D’autres éléments, dont nous avons pris connaissance lors de la lecture des documents rendus publics par l’État ont quant à eux soulevé certaines inquiétudes :

⚠️ Dans ses réponses au rapport des garants du débat public, sur de nombreux points, l’Etat se contente de faire un état des lieux de ce qui existe déjà, sans donner de pistes d’amélioration, de réflexions, ou de chantiers à lancer. Dès lors, il ne semble pas que ce débat public puisse jouer un rôle majeur dans les politiques de l’Etat sur la mer.
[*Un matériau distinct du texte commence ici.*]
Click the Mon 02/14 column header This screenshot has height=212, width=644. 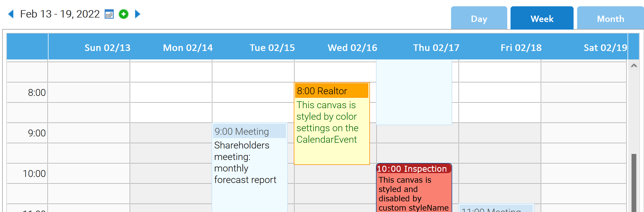click(188, 48)
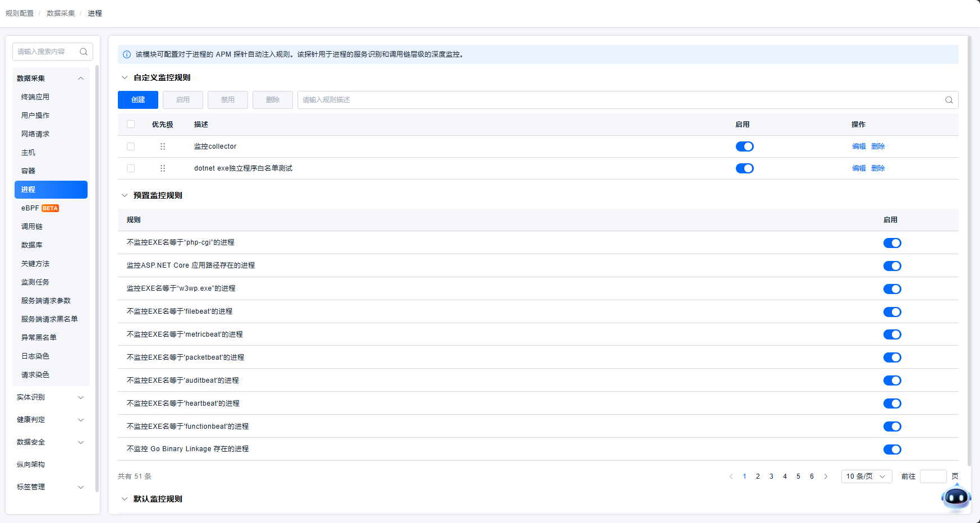Open the 10 条/页 page size dropdown
This screenshot has width=980, height=523.
866,476
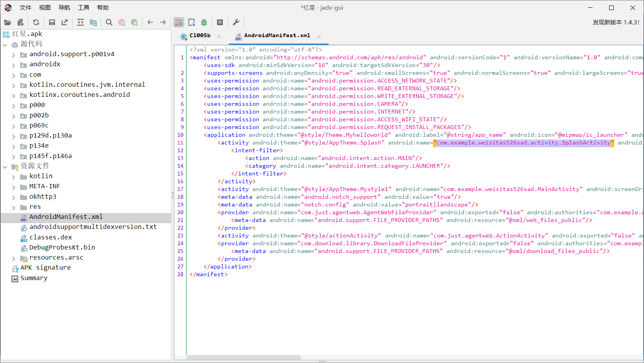The width and height of the screenshot is (644, 363).
Task: Click the 发现新版本 1.4.3! update link
Action: point(616,22)
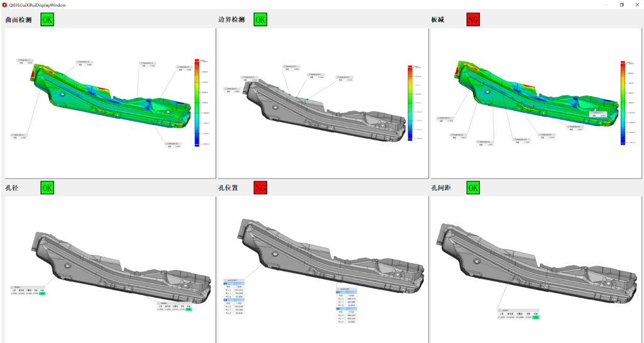Screen dimensions: 644x343
Task: Click the color scale bar in 曲面检测 view
Action: [197, 102]
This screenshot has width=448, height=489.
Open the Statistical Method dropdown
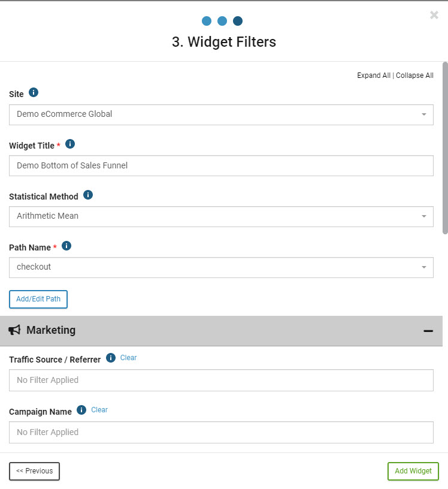221,216
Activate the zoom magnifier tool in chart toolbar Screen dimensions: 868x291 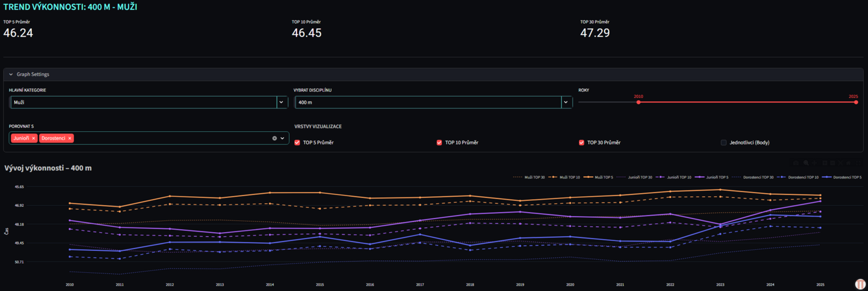click(806, 163)

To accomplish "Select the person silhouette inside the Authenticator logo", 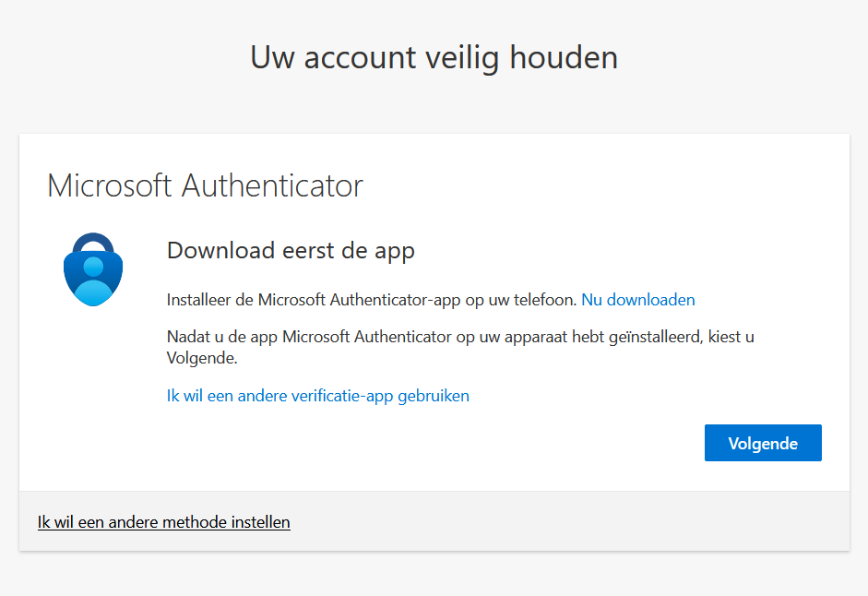I will (x=92, y=277).
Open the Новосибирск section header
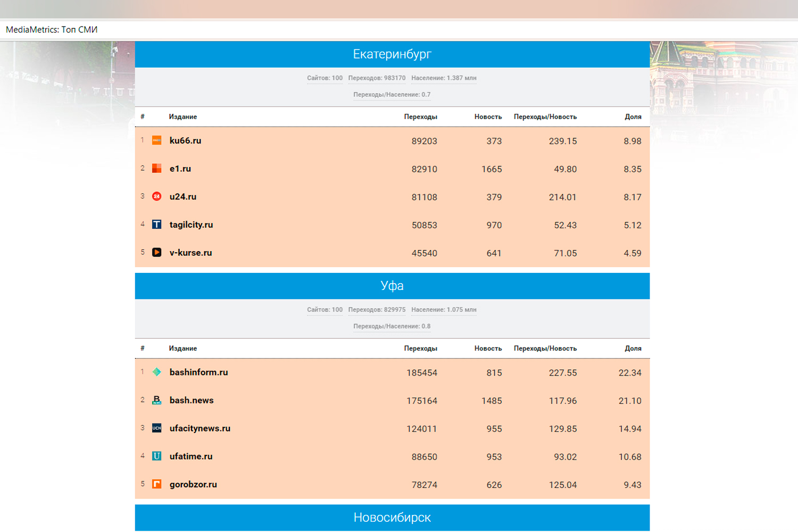The image size is (798, 532). coord(392,518)
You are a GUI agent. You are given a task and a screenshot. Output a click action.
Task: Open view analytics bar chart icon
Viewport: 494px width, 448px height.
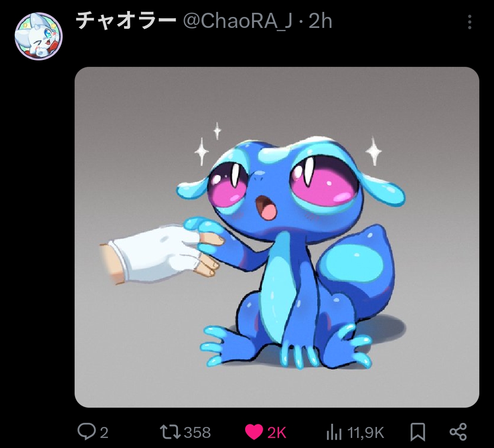tap(334, 432)
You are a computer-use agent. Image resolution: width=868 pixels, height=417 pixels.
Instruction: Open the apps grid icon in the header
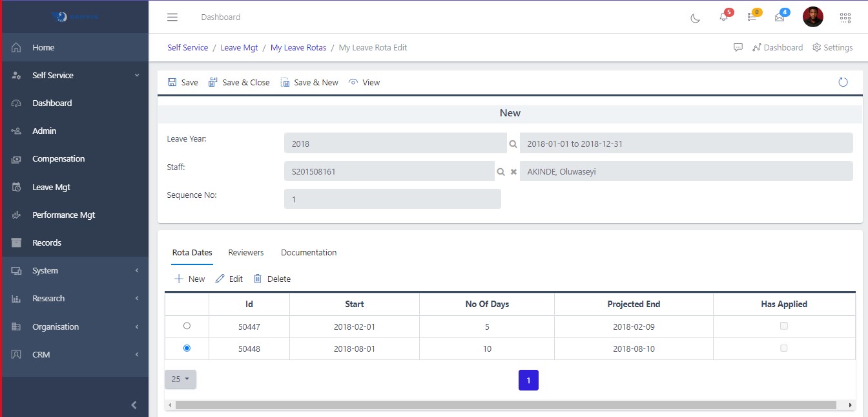click(845, 17)
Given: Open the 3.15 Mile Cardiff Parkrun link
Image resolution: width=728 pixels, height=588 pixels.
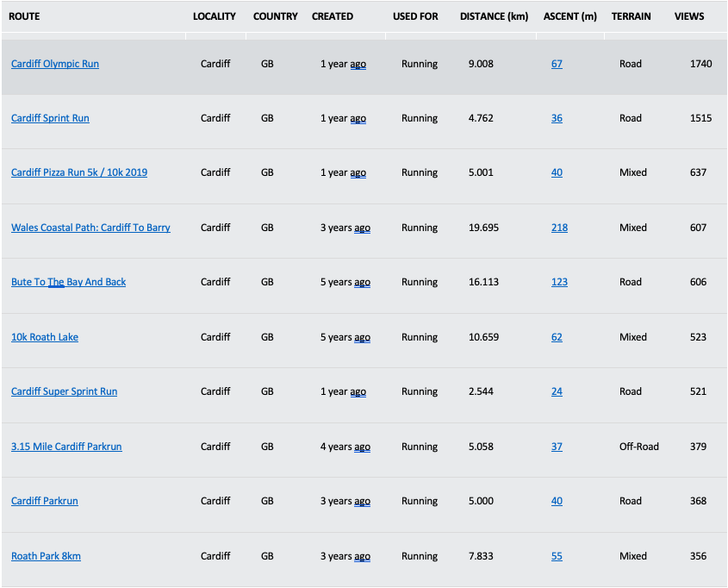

⚠️  La zone prévue pour l’éolien en mer en Méditerranée est entièrement située dans une zone Natura 2000, protégée pour la conservation du grand dauphin (mais pas spécifiquement pour les oiseaux, bien qu’ils soient nombreux dans cette région, comme partout sur les côtes françaises).
Nous avons souligné, avec d’autres ONG, l’importance de rester prudents quant à l’installation de parcs éoliens dans cette zone. Si nous reconnaissons la pertinence du développement de l’éolien en mer, nous insistons pour que cela ne se fasse pas de manière précipitée.
Nous recommandons d’attendre les résultats des projets pilotes déjà en place, des études en cours sur les migrations des oiseaux, et une analyse approfondie de la compatibilité entre l’éolien flottant et la protection du grand dauphin.
Valider dès maintenant 2 GW d’éolien flottant en Méditerranée semble donc prématuré.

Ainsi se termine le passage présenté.